My never ending quest to find like-minded
people with whom I can discuss books has taken me far afield this time.
About a month ago, Char suggested I might like to come to her book club.
She's been talking about this club for a long time and it sounded so much
like what I was looking for than anything else I'd encountered that I said
I'd give it a try.
(Actually what I really want is a
handful of women sitting in someone's house drinking wine and talking about
a book and their lives, but that doesn't seem to be available to me!)
The book they were reading this month was
"The Rosie Project," by Graeme Simsion, a book I really enjoyed.
Don Tillman is a brilliant geneticist who probably suffers from Aspergers Syndrome. He has decided it is time to get married and sets about finding a mate scientifically by creating a 16 page questionnaire designed to weed out any women who would not suit him. He calls it The Wife Project.That was the mini review I wrote about it at the time. I especially enjoyed it because of how easy it was for me to hear all the words in the hero's mouth coming out of Sheldon Cooper. I was eager to hear what others had to say.
Rosie Jarman is all the things he does not want in a wife prospect. She is also beguiling, fiery, intelligent—and on a quest of her own. She is looking for her biological father, a search that a certain DNA expert might be able to help her with. Don's Wife Project takes a back burner to the Father Project and an unlikely relationship blooms, forcing the scientifically minded geneticist to confront the spontaneous whirlwind that is Rosie—and the realization that love is not always what looks good on paper.
The thing about this book is that it could have been written by The Big Bang Theory's Sheldon Cooper, so it was fun to picture him while reading it. A light read, but enjoyable.
Today was the meeting. I decided attending Char's book club had another wonderful benefit to it -- it takes about an hour and 15 mnutes to drive to her house and that means two and a half hours of audio book time. I was in the last parts of my current audio book, "One False Move" (a Myron Bolitar mystery by Harlan Coben) and felt that I might come close to finishing it by the time I got home from Char's.
The club meets at the local senior center (I immediately came home and checked our senior center to see if there might be a book club that met there, but didn't find one) and while we were driving there from Char's house, I asked her how many were in the club and she said it varied. Sometimes as few as 3, but they had had as many as eleven once.
"The Rosie Project" must have been a very popular choice because there were sixteen people crammed into a tiny room in the senior center. But there were enough chairs, though some had to sit in a back row.

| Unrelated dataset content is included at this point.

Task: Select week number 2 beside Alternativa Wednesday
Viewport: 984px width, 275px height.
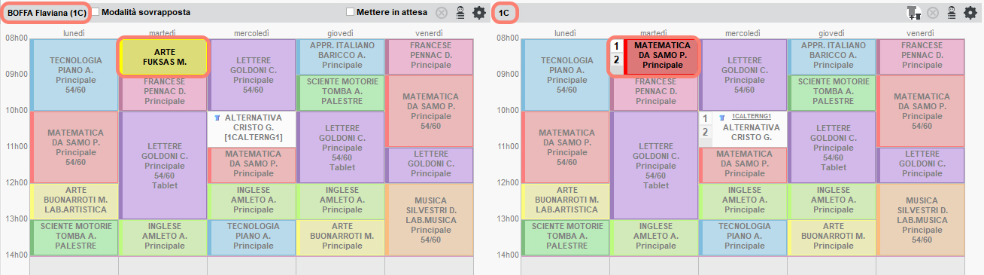Action: [706, 133]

It was a lively discussion with everyone having an opportunity to contribute, which is totally what I missed during my brief time in the Woodland Shakespeare Club. They seem to be a nice group, except for one woman who dominated the discussion with comments more about her family problems than the book. I took an instant dislike to her and was pleased when Char told me that her daughter had quit the club because she couldn't stand the woman either.
Toward the end of the discussion someone asked how many were surprised when such-and-such happened and that elicited the biggest debate of all, since there was a definite division of oppinion about the event, with people having polar opposite opinions, and everybody pulling out their copies of the book to read quotes from that section aloud.
It was a fun afternoon. The book for next time is a heftier tome, "The Goldfinch," which I bought about 2 years ago for my Kindle and have not yet read, so I came home and started it right away. I can already tell that unlike "The Rosie Project," wich someone in the group today called "cotton candy for the brain" this is going to be a more serious read, but I'm already looking forward to discussing it with the group.
By the time I got home, there was only 48 minutes left of my audio book and as there was nothing on TV tonight, I was able to finish it in short order.